En quelques secondes, le temps d’une signature, Trump et Musk mettent en danger de mort des millions de personnes, confirmant la précarité des aides des pays riches.
«Des fous radicaux », c’est ce que pense Trump des dirigeants de l’USAID (l’agence des États-Unis pour le développement international) dont il vient de geler pour 90 jours l’activité. Son comparse Elon Musk compare la structure mise en place en 1961 par Kennedy avec une « organisation criminelle ». Les personnels de l’agence de développement sont mis à pied, ceux travaillant à l’étranger doivent rentrer avant la fin du mois à Washington et les personnels locaux sont pour la plupart licenciés.

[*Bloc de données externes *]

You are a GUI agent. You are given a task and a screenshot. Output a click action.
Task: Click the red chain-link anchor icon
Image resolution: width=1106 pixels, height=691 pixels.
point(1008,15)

Des millions de victimes potentielles
Le devenir de l’USAID est incertain, la plupart des observateurs parient sur une intégration au Secrétariat d’État (l’équivalent du ministère des Affaires étrangères) permettant ainsi d’en finir avec la large autonomie dont bénéficie l’organisme.
Doté d’un fonds de plus de 40 milliards de dollars, le principal bénéficiaire n’est pas l’Afrique qui n’arrive qu’en seconde position mais l’Europe avec l’aide à l’Ukraine, qui s’est élevée à 17 milliards de dollars pour des projets de soutien à l’économie et aux institutions.
En 2023, l’Afrique a bénéficié de plus de 15 milliards de dollars avec deux postes importants, l’aide d’urgence et la santé. La coupe brutale et sans préavis met en danger de mort des millions de personnes en les privant de leurs médicaments, notamment les antiviraux pour le traitement du VIH.
Ce gel fragilise également les structures de prévention sanitaire, tant les dispositifs d’alerte précoce contre les épidémies que la logistique pour la distribution des vaccins. Cet affaiblissement est d’autant plus inquiétant qu’il se conjugue dans le même temps avec le retrait des États-Unis de l’OMS (Organisation mondiale de la santé).
Un ordre injuste
De nombreuses personnes aux États-Unis considèrent cette mesure comme néfaste surtout pour la politique américaine qui risque de subir les effets négatifs, que cela soit sur la fiabilité des engagements du pays ou l’affaiblissement de son soft power et de son pouvoir de pression. Ce qui est certainement vrai. Mais cette mesure illustre surtout et tragiquement que si les politiques d’aide au développement des pays riches existent, c’est parce que ces mêmes pays riches imposent les politiques d’ajustements structurels qui perdurent sous d’autres noms, profitent de la division internationale du travail pour piller les ressources des pays dits pauvres avec la complicité des potentats locaux.
La volonté de démanteler l’USAID, couplée avec les réductions des politiques d’aide au développement des pays européens — rappelons que les Pays-Bas vont réduire leur dotation de 9 milliards de dollars dans les quatre ans à venir, et les budgets 2025 de la France et de l’Allemagne diminuent respectivement de 2 milliards et 1,7 milliard de dollars — démontrent que la solution ne réside pas dans la dépendance de l’aide mais dans une lutte pour un changement fondamental de l’ordre mondial. Un combat réellement de… « fous radicaux ».